Пока мы вяло боролись за высокую успеваемость и дисциплину, Европа снова катилась в пропасть. Прошли месяцы «странной войны» между «линией Зигфрида» и «линией Мажино», потом немецкие танковые орды, подмяв Бельгию и Голландию, вторглись во Францию, а там — Дюнкерк, падение Парижа… Страна Советов разрасталась: вслед за востоком Польши в нее влились маленькие республики Прибалтики, грамотные люди тогда их называли «лимитрофами». С одним лимитрофом пришлось повозиться — победа над маленькой Финляндией выглядела странно и напоминала скорее поражение, но кусок лимитрофической земли и там удалось урвать. Мы, дети, волновались, обсуждали, судачили в меру своего понимания, но в общем — это было там… Иногда в школу залетали какие‑то обломки не нашего мира. Жора Фельдгун, скрипач, одевался очень как‑то на заграничный манер: несоветские полуботинки, высокие клетчатые гетры, невероятные, чуть ниже колен, штаны — гольфы… Я ему обязан, но совсем не примером буржуазной моды: как‑то на большой перемене он мне открыл глаза на эффект Допплера и чудо разбегающейся вселенной. Только теперь, недавно, мне попалась газетная статья о нем — оказывается, его мама была советской агентессой в буржуазно — лимитрофной Эстонии, за что и была наказана впоследствии лагерем и ссылкой, Жора, однако, сумел выпрямиться и стал доктором искусствоведения, профессором Новосибирской консерватории.

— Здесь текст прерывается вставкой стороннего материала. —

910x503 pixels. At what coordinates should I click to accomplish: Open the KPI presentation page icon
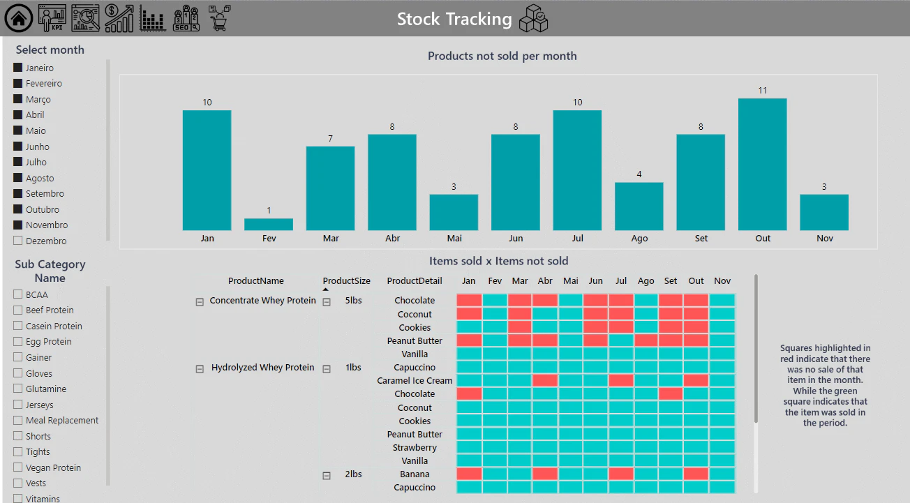pos(52,18)
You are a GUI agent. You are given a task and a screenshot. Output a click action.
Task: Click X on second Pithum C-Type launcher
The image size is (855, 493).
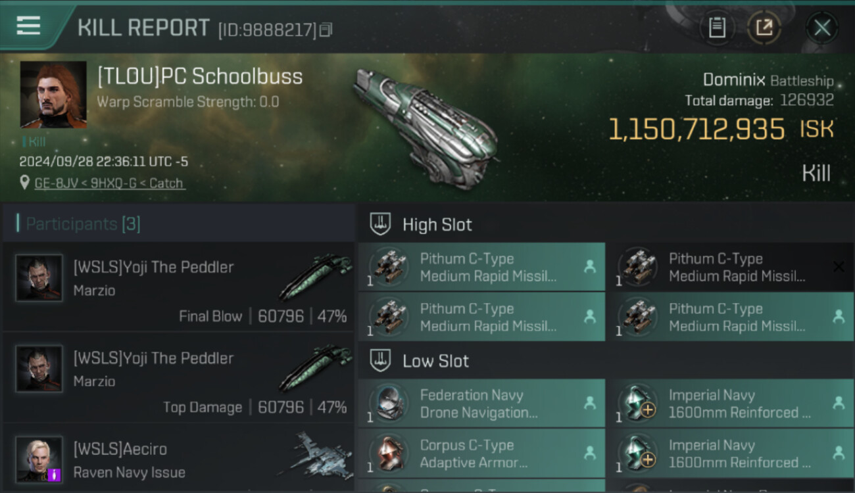(x=839, y=266)
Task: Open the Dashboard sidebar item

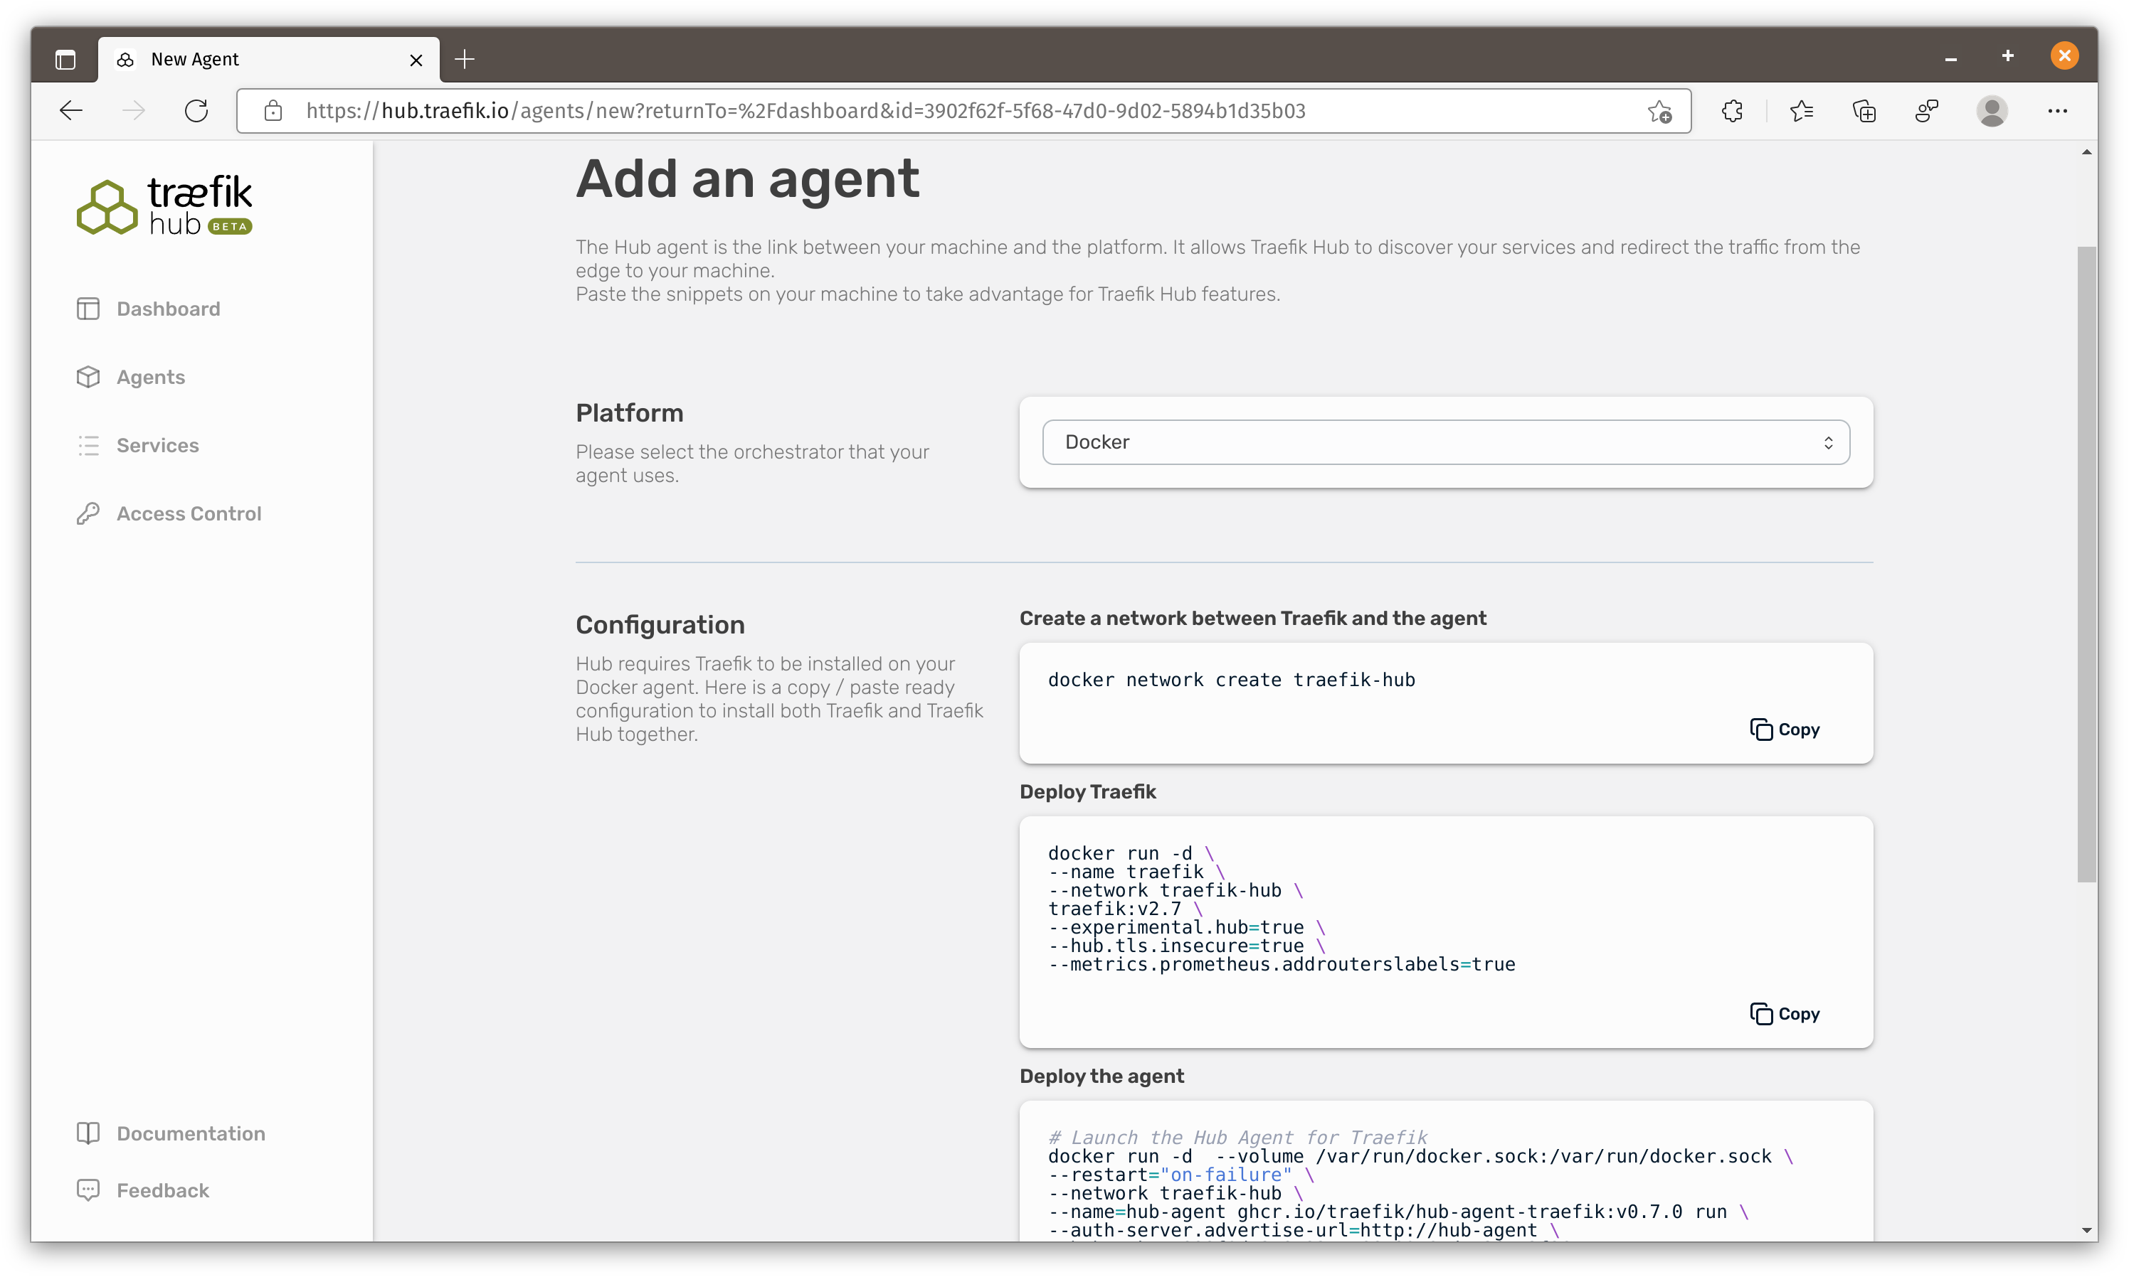Action: tap(168, 309)
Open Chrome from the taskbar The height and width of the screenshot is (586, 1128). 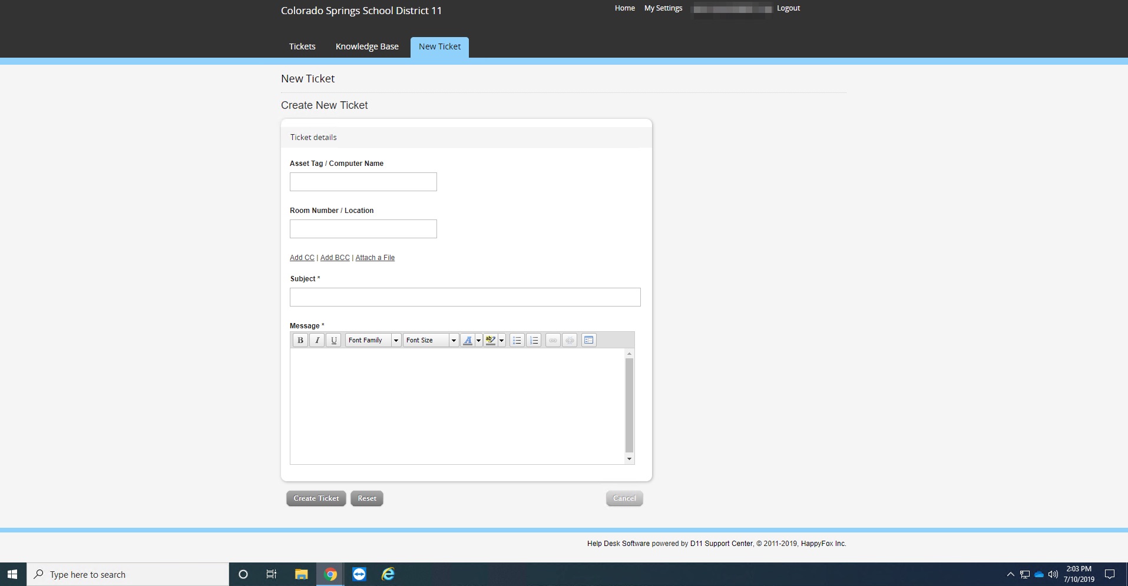click(x=330, y=574)
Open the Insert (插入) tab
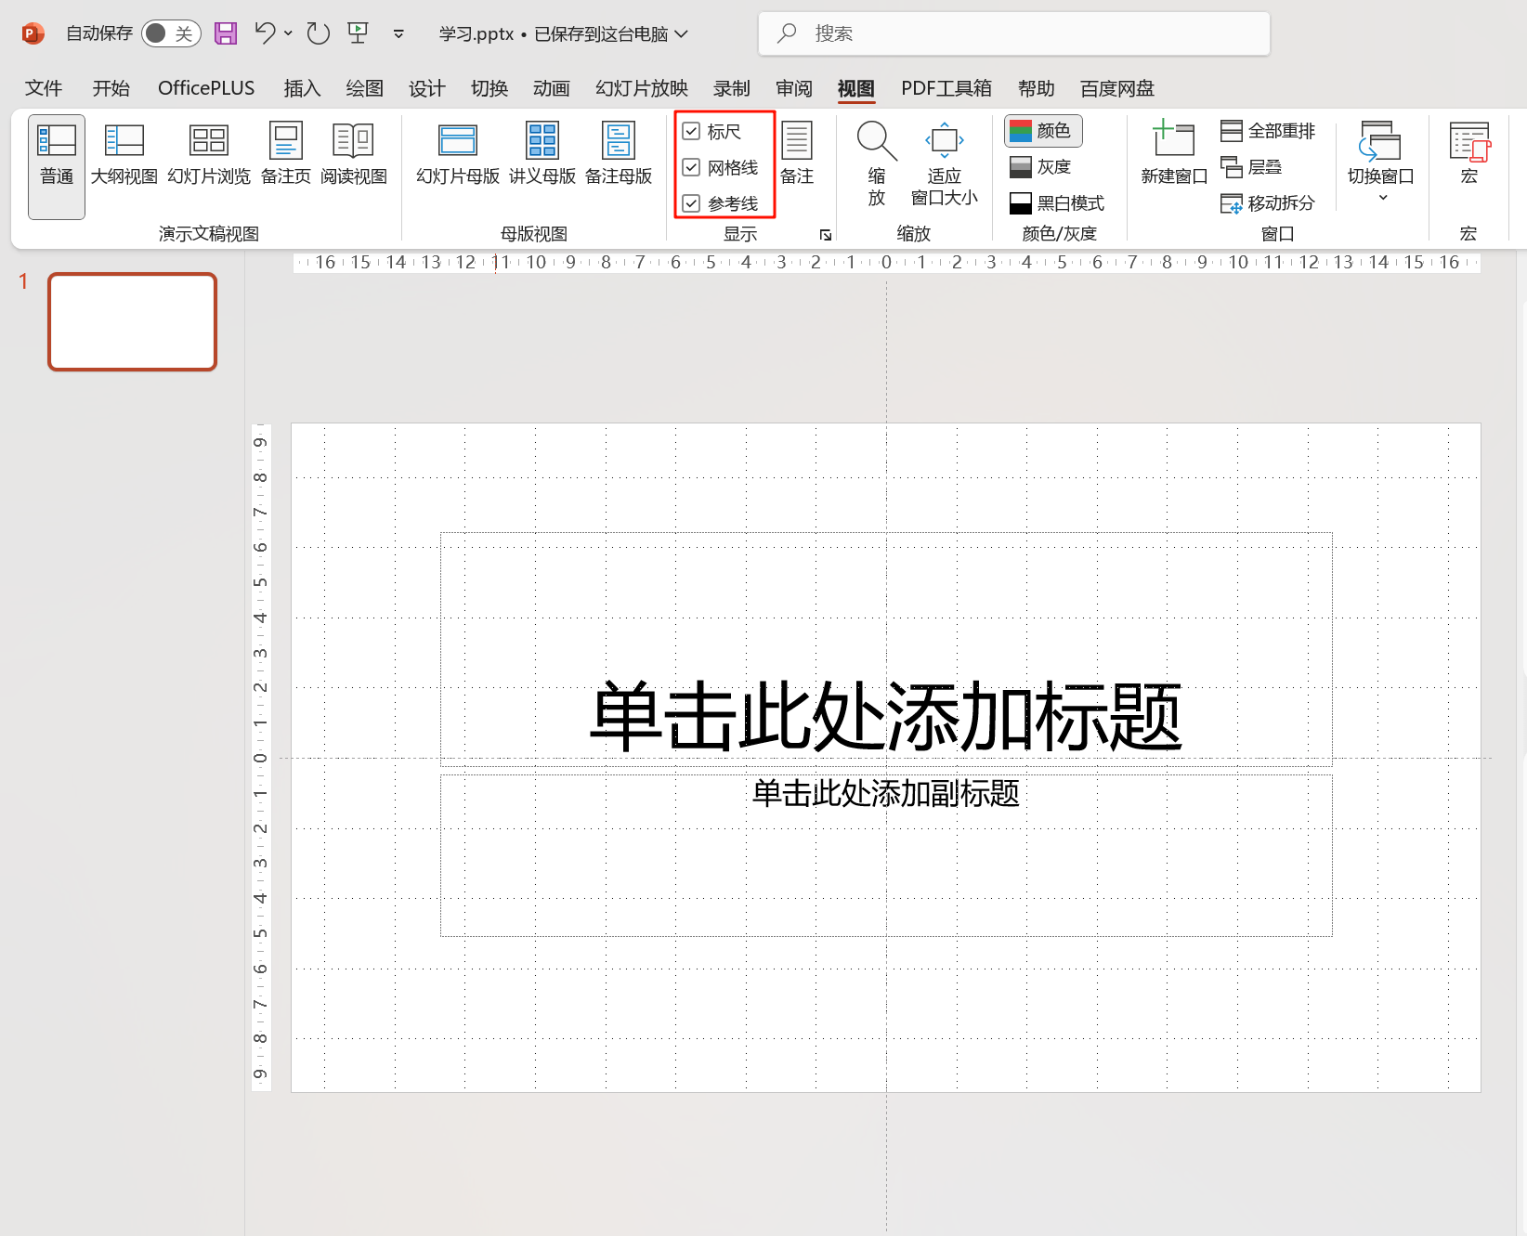The height and width of the screenshot is (1236, 1527). (x=302, y=88)
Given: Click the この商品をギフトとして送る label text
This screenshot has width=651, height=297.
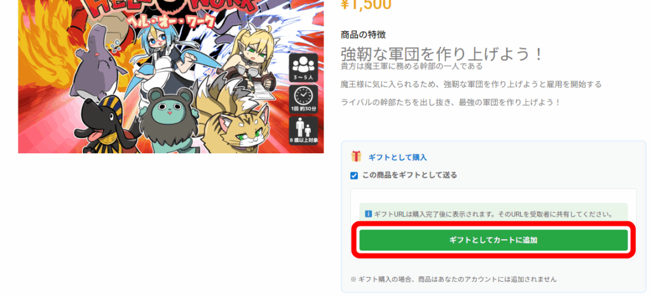Looking at the screenshot, I should pyautogui.click(x=410, y=176).
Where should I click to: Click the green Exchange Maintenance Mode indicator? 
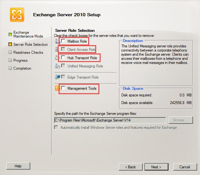click(x=10, y=34)

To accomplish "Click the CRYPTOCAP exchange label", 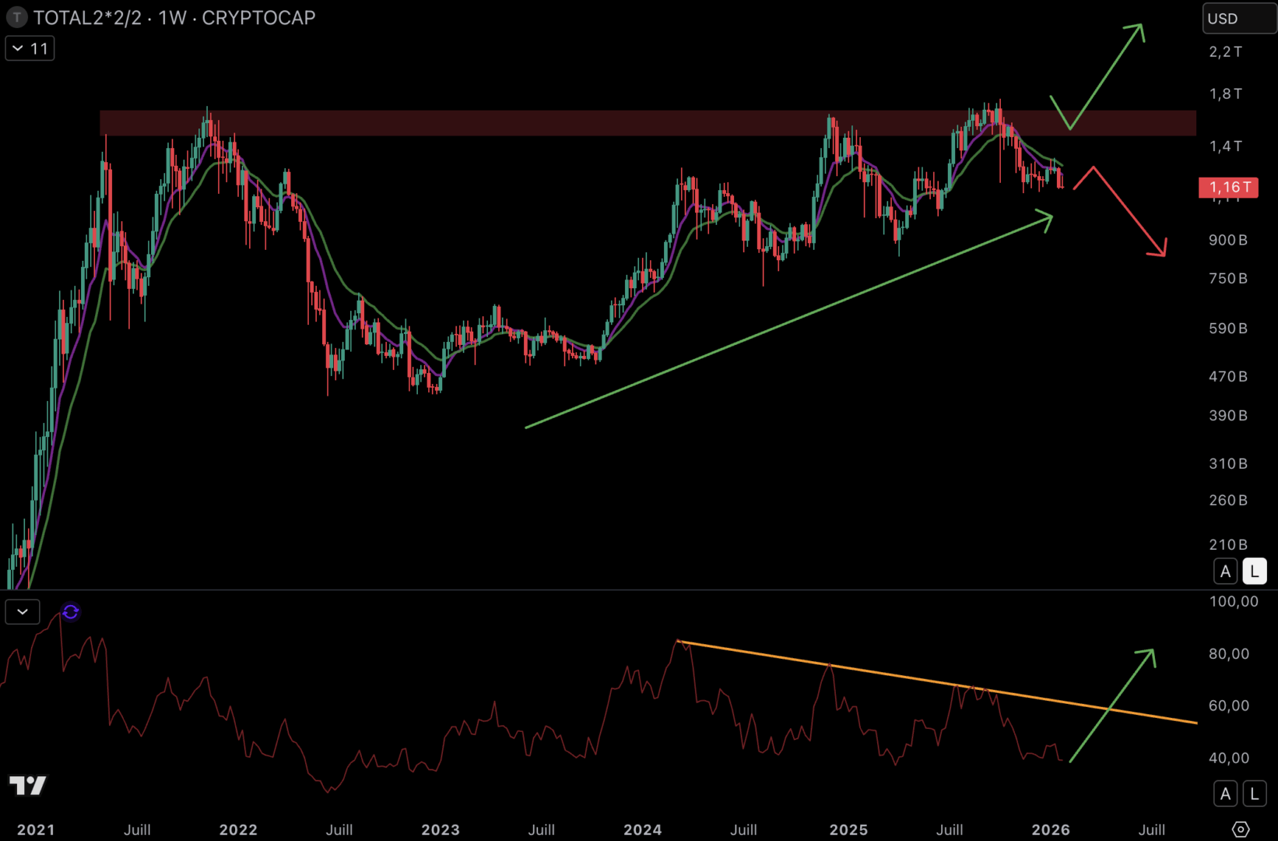I will [258, 17].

Другой кометой из заграничного мира был молодой львовский скрипач, недавно освобожденный от гнета и приехавший учиться у Столярского. Филипп Кесслер был ослепителен — высок и строен, слегка нафабренные каштановые волосы свободной волной, костюмы! Девочки перестали нас замечать, а Филипп не замечал их, он ходил тенью за профессором, видел и слышал только его. Русский он понимал плохо, кое‑что надо было ему объяснять. Как‑то после репетиции оркестра он обратился к ученице Столярского, чтобы справиться о неизвестном ему музыкальном термине, который употребил профессор: где‑то в середине репетиции Учитель вскричал — «бехейме!»[6]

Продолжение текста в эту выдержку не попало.